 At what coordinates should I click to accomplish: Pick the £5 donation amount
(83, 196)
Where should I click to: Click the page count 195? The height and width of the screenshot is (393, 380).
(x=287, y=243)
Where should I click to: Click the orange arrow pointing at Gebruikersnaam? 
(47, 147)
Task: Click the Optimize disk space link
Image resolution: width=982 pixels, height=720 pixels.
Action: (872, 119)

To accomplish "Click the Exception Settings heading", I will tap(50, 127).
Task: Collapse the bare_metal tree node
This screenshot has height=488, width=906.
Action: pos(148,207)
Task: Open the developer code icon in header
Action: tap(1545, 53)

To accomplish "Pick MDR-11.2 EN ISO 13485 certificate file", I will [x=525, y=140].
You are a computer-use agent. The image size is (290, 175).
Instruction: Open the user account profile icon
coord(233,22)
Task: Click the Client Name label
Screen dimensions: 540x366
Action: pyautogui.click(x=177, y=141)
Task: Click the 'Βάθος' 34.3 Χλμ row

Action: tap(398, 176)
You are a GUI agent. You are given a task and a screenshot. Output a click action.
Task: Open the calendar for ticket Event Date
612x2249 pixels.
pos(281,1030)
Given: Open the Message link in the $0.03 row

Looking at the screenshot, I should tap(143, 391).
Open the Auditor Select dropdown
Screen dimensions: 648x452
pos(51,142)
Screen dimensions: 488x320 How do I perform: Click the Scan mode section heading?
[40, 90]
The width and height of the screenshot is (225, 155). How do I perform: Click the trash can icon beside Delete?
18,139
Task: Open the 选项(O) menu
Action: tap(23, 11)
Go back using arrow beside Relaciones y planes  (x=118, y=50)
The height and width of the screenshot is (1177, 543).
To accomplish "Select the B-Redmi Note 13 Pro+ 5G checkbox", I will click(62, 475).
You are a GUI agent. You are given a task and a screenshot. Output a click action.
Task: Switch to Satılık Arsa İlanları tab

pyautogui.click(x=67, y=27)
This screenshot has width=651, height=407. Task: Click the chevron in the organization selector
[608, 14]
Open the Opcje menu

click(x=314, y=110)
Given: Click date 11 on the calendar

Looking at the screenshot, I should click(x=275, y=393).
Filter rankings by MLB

• [Exercise brief] Could you reproduce all of the material above word for word, line by line?

• [Exercise answer]
 At what coordinates should I click to accomplish: Pick the £5 donation amount
(83, 196)
Where should I click to: Click the page count 195? The height and width of the screenshot is (393, 380).
(x=287, y=243)
Where should I click to: Click the orange arrow pointing at Gebruikersnaam? 
(47, 147)
Task: Click the Optimize disk space link
Image resolution: width=982 pixels, height=720 pixels.
Action: (872, 119)

To accomplish "Click the Exception Settings heading", I will tap(50, 127).
Task: Collapse the bare_metal tree node
This screenshot has height=488, width=906.
Action: pos(148,207)
Task: Open the developer code icon in header
Action: tap(1545, 53)

To accomplish "Pick MDR-11.2 EN ISO 13485 certificate file", I will [x=525, y=140].
You are a computer-use agent. The image size is (290, 175).
Instruction: Open the user account profile icon
coord(233,22)
Task: Click the Client Name label
Screen dimensions: 540x366
Action: pyautogui.click(x=177, y=141)
Task: Click the 'Βάθος' 34.3 Χλμ row

Action: tap(398, 176)
You are a GUI agent. You are given a task and a screenshot. Output a click action.
Task: Open the calendar for ticket Event Date
612x2249 pixels.
pos(281,1030)
Given: Open the Message link in the $0.03 row

Looking at the screenshot, I should tap(143, 391).
Open the Auditor Select dropdown
Screen dimensions: 648x452
pos(51,142)
Screen dimensions: 488x320 How do I perform: Click the Scan mode section heading?
[40, 90]
The width and height of the screenshot is (225, 155). How do I perform: Click the trash can icon beside Delete?
18,139
Task: Open the 选项(O) menu
Action: tap(23, 11)
Go back using arrow beside Relaciones y planes  (x=118, y=50)
The height and width of the screenshot is (1177, 543).
To accomplish "Select the B-Redmi Note 13 Pro+ 5G checkbox", I will click(62, 475).
You are a GUI agent. You are given a task and a screenshot. Output a click action.
Task: Switch to Satılık Arsa İlanları tab

pyautogui.click(x=67, y=27)
This screenshot has width=651, height=407. Task: Click the chevron in the organization selector
[608, 14]
Open the Opcje menu

click(x=314, y=110)
Given: Click date 11 on the calendar

Looking at the screenshot, I should click(x=275, y=393).
Filter rankings by MLB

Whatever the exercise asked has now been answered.